- Your objective: Reproduce the listing below precisely, leaving every line intact.

- Information shown:
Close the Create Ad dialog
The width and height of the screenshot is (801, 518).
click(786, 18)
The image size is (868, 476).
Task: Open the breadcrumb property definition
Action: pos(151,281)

- Solution for this task:
Close the Create Ad dialog
The width and height of the screenshot is (801, 518).
click(786, 18)
The image size is (868, 476).
Task: Open the breadcrumb property definition
Action: pos(151,281)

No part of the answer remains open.